Try it:
Once you find the line with "Where should I click to: Open" in the data that follows, repeat it and every line after it exactly, through the line with "You are a computer-use agent. This".

===== Entries supplied =====

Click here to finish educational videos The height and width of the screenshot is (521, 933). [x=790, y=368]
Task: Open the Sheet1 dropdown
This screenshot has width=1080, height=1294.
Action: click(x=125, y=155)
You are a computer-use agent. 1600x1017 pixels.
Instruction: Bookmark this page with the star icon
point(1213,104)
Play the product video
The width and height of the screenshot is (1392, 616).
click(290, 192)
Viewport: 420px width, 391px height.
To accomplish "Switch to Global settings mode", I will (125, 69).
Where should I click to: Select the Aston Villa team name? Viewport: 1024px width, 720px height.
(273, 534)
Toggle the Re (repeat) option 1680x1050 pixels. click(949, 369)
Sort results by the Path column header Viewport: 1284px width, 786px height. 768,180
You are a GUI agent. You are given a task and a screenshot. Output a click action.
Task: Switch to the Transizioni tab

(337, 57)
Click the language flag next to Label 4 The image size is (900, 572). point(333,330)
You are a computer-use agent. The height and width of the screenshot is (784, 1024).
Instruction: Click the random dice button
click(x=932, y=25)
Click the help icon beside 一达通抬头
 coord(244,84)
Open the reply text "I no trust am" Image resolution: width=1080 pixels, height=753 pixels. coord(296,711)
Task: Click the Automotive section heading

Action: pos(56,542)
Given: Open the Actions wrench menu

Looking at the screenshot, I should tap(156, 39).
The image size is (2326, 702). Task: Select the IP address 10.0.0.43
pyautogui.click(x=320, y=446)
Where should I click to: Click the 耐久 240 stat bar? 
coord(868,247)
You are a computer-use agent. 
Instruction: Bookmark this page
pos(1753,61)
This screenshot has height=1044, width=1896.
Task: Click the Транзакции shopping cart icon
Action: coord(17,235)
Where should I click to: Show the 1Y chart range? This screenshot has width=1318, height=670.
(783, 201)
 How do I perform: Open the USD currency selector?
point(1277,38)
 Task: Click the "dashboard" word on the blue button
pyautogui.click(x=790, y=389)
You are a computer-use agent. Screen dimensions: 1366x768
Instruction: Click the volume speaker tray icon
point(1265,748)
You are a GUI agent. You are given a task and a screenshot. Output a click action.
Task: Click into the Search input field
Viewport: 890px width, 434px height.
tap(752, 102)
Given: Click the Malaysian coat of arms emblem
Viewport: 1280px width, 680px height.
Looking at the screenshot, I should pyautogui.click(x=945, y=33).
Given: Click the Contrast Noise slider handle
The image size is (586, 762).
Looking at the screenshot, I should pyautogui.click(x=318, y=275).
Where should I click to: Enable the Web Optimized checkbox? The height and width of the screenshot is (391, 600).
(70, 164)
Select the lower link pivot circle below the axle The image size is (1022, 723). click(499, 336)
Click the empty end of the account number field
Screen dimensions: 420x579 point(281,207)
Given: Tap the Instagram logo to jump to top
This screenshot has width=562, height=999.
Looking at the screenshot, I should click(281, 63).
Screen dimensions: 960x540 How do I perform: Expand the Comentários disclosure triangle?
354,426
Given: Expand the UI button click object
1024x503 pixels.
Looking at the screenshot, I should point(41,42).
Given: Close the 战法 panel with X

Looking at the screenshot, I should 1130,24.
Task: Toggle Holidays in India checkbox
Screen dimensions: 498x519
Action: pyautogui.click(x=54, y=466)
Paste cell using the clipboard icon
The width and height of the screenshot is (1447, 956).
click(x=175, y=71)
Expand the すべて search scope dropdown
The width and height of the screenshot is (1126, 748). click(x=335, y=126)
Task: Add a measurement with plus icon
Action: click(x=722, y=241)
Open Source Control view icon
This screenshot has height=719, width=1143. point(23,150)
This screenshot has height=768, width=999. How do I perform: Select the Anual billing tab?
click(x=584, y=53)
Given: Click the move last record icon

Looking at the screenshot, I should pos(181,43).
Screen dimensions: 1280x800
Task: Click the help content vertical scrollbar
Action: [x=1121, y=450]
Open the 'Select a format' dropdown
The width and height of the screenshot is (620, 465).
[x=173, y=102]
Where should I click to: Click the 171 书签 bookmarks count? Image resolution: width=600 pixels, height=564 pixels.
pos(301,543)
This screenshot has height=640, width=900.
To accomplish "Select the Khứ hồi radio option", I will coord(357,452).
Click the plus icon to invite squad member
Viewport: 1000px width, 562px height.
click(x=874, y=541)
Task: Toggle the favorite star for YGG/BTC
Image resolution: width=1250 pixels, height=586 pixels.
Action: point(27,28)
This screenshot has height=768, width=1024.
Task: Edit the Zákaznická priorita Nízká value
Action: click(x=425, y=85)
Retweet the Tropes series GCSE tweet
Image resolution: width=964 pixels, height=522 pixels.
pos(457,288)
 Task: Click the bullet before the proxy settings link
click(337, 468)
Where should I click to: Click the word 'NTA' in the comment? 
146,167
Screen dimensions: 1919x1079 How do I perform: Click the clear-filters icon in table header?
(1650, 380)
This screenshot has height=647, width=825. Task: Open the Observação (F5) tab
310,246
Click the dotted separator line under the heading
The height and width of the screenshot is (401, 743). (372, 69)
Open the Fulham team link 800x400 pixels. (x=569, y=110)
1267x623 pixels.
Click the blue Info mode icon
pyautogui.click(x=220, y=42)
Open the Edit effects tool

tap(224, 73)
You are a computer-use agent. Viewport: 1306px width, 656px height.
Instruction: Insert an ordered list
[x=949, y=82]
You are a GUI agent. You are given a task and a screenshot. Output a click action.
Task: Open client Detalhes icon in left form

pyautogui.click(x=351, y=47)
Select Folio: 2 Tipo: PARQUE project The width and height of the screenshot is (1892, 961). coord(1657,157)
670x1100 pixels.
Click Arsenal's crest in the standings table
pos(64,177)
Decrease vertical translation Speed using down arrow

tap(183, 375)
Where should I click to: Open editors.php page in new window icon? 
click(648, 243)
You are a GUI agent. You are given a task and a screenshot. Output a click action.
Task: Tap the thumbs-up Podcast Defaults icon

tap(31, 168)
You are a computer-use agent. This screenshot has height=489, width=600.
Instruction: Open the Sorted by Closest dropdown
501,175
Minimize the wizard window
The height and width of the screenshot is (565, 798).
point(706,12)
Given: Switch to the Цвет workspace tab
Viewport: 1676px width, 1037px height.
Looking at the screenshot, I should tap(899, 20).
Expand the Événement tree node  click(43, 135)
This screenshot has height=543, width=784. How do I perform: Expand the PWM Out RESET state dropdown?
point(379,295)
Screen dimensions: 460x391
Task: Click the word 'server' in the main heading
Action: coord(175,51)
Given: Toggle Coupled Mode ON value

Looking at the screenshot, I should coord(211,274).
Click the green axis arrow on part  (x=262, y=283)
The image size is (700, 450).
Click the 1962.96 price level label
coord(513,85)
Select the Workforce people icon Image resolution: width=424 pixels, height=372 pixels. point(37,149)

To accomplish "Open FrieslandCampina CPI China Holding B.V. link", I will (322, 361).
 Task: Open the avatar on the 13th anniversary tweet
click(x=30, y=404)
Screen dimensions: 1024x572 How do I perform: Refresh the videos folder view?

=====

Answer for this exercise:
Where should I click to: Open editors.php page in new window icon? 
click(648, 243)
You are a GUI agent. You are given a task and a screenshot. Output a click action.
Task: Tap the thumbs-up Podcast Defaults icon

tap(31, 168)
You are a computer-use agent. This screenshot has height=489, width=600.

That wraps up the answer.